WHEN I saw girls stalking around the Deni Ute Muster last year, cracking whips and swigging warm VB, it planted a seed in my bonce that’s pushed through the top soil.

Months later, my own bullwhip has finally arrived from Bert’s Outback Bargain Bin and I’m keen to get, uh, cracking.

As with most things, it’s harder than it looks – you’ve essentially got to break the sound barrier with your forward flick. After 50 attempts in the backyard I’ve produced one sharp thwack that’s the genuine article, and a lot of accidental flogging of my arse and forearms. Supposedly you can take someone’s eye out with one of these things, or break their jaw… I’d like to know how.

This dude makes a sonic boom look easy:

Keeper? For the time being it’s been relegated to the Ab King Pro file in the spare room, where all useful things go to rest.

That wardrobe was already pink when I moved in.

DAY 152: Stalking bats and other stuff

30 Jan


THERE’S nothing weird about someone owning a Gen 2 night vision monocular in suburban Melbourne – they might merely be a bat-watching enthusiast.

(Add a Mossberg and a telescope into the equation and it gets a little weirder, but that’s none of my business.)

 Tonight we’re scanning the skies for fruit bats and skimming the grass for trapdoor spiders, the eyes of which you can see glowing up at you – so I’m told, anyway. I’m more interested in checking the windows of the neighbours, but they seem to be wise to this sort of behaviour and everyone’s got their curtains shut.

Keeper? Yes, but will invent an intrepid mission next time. Apparently someone has borrowed the perfectly normal Gen 3 US Air Force headset with automatic rangefinder and IR targeting laser to go pig hunting. So I’ll wait for the return of that.

DAY 145: Helping actors act

23 Jan

IT’S an oppressively hot day, and Ezekiel Ox is looming menacingly before me in a funereal suit. He exhales a plume of cigar smoke and says softly, “How do you kill someone twice, cockhead?”

I gaze back into his pitiless eyes, shaking. That’s on account of the boom mic I’m holding above my head, which is tons heavier than expected. If the vibrating furball bobbing above his nose isn’t putting him off his lines, my grimace should be, but Zeke – an actor and band frontman of much notoriety – is a professional.

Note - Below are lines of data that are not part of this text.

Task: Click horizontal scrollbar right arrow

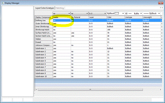Action: tap(161, 90)
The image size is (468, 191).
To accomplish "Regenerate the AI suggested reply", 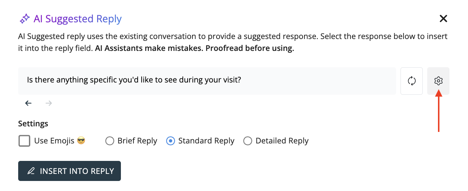I will pos(412,81).
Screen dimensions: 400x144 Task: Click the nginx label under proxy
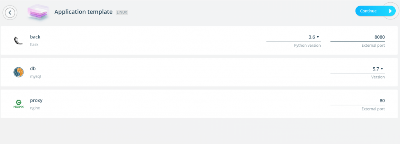point(35,108)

I listen to him emote through his lines, mentally urging him faster. Ohcomeonohcomeonohcomeonohcomeon

“And cut!”

Blockhouse Blues and the Elmore Beast, written and directed by Ross McQueen, is a tale of two bumbling goons who accept a job to kidnap a schoolgirl in the hope of impressing a local gangster. Of course, all goes horribly wrong.

In the scene we’re shooting in a suburban back garden, bumbling goons Paul Cousins and Nathan Strauss (look, I’m going to jump in and point out the latter is ‘Jason’ from that RACV ad, because I reckon we all need to get it out of our system now before the film comes out) are starting to feel they’re in over their heads.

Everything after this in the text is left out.